The primitives (which in the engine are called brushes) are of a single type that I engineered for this application, sdUberprim. Uberprims can represent boxes, spheres, cylinders, capped cones, capsules, pellets, and smoothly morph between those shapes. (My ideal superprimitive would be a tetrahedron or hexahedron with individually weightable edge smoothness, but I couldn't figure out a distance function for those. Any takers?)
On my GTX 460, the rendering time ranges from 4-10ms for a single 1280x720 viewport. Depth complexity is handled reasonably well. These two worst case test scenes give a good sense of where the visual fidelity limit is. There's no material system yet, and the timing is for a scene without shadow mapping, so 30 FPS seems a reasonable target for this GPU. Current gen GPU's with three times the compute capability of the GTX 460 should have considerably less trouble.
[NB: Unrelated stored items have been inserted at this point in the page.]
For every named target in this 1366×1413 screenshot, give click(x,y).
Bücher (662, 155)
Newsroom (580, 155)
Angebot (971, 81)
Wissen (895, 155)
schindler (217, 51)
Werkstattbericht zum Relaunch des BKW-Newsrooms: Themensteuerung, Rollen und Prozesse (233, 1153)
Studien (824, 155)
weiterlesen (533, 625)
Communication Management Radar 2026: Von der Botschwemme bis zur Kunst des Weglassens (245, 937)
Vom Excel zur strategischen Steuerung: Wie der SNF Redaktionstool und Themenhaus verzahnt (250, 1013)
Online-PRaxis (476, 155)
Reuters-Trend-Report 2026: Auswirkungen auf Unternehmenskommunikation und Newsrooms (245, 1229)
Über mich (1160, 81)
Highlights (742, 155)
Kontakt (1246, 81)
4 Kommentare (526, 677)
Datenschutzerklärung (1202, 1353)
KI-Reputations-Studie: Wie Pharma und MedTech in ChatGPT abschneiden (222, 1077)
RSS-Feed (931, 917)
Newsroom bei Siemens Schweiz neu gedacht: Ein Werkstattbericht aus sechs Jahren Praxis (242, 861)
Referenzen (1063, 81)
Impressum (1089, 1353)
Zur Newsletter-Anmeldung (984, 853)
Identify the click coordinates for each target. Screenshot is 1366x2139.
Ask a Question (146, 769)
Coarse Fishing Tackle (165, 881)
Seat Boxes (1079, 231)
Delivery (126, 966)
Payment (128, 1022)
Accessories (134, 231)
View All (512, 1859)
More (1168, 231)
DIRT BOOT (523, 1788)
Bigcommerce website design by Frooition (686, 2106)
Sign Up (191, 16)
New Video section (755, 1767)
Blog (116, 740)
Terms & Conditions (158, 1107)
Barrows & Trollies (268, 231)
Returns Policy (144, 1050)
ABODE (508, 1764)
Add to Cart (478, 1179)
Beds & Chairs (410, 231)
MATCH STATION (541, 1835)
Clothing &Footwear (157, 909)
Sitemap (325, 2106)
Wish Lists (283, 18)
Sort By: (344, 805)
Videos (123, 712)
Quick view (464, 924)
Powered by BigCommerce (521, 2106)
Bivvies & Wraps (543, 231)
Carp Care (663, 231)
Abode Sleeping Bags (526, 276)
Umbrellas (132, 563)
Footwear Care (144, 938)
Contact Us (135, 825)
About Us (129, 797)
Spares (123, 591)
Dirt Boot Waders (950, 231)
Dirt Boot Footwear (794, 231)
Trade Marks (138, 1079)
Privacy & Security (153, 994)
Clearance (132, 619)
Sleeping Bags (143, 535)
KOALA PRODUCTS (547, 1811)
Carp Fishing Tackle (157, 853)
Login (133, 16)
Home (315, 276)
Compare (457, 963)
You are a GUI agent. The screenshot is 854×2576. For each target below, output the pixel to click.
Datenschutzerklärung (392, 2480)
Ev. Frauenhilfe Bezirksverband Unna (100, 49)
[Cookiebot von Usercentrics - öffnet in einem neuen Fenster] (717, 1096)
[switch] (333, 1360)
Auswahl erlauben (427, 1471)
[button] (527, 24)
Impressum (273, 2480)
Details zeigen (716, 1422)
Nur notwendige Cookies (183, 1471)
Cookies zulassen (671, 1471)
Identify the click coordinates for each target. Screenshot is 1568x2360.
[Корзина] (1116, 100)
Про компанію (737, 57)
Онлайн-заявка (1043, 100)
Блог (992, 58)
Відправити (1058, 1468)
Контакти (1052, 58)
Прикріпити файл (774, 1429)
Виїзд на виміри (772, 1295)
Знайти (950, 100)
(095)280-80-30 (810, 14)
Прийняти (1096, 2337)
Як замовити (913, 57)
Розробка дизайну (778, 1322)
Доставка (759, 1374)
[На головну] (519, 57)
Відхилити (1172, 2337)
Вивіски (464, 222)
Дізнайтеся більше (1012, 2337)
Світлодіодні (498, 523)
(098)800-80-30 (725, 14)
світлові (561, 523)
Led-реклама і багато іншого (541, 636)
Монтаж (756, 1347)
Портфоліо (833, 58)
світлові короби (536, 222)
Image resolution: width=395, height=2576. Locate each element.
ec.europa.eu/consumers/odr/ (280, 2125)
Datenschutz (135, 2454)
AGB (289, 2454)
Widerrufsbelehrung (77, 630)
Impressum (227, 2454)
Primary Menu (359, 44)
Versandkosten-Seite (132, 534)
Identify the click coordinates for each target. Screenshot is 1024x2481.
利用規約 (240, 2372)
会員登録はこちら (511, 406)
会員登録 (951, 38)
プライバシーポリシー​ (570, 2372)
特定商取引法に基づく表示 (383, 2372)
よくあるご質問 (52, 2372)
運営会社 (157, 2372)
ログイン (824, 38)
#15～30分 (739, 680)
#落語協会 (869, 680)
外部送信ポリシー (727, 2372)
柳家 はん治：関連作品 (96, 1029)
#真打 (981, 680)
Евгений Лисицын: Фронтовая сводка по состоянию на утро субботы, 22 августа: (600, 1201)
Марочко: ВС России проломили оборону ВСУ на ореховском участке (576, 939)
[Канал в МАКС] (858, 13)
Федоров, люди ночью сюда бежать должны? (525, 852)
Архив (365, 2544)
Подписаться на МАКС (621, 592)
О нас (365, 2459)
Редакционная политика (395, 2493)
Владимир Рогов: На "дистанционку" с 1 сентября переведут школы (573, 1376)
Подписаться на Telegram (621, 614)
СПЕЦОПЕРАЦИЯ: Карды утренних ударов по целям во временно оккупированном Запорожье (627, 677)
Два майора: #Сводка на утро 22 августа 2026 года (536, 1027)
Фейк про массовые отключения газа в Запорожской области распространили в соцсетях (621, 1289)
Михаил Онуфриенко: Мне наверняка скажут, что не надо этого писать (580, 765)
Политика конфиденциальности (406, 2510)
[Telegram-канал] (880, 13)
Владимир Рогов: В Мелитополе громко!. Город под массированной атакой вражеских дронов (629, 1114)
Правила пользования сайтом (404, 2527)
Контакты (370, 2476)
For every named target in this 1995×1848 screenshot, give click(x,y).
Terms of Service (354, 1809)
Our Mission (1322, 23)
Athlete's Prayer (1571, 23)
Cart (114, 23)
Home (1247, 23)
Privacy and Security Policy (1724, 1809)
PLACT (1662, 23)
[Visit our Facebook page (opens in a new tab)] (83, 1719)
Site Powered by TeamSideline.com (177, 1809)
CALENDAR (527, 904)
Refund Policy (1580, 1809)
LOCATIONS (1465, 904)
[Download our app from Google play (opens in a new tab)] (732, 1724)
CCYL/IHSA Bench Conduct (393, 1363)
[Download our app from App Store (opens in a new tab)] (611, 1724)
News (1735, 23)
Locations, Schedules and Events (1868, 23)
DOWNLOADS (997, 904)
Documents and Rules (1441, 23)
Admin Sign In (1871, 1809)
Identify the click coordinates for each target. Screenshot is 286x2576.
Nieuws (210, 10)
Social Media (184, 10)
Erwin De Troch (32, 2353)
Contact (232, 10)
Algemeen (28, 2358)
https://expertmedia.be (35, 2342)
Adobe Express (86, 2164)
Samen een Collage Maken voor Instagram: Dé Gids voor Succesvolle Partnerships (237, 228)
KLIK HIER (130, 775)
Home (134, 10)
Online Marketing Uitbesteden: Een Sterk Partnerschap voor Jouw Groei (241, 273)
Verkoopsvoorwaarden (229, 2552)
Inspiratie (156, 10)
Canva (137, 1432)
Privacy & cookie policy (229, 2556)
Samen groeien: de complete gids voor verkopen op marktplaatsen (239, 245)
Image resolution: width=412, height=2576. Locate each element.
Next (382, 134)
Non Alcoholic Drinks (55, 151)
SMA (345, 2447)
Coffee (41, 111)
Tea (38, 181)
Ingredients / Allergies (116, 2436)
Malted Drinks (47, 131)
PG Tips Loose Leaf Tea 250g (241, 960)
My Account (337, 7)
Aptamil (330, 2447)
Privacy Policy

I had to let go of smooth and subtractive CSG to get to this performance level, and the primitives must be convex, because the abysmally slow sphere tracing has been swapped for Newton-Raphson iteration, which can iterate towards convex surfaces in less than 8 steps, and even more importantly, is able to provide correct conservative bounds (the inner bound dissolves for features thinner in depth than the cone width, which is not so desirable. Any takers?).
(smooth) CSG using intersections is still possible with Newton-Raphson, as the intersections of two or more convex primitives are also convex, but these operations can not be performed directly as viewport objects are accumulated, but have to be performed in separate registers first, and I couldn't figure out a good data model for that yet.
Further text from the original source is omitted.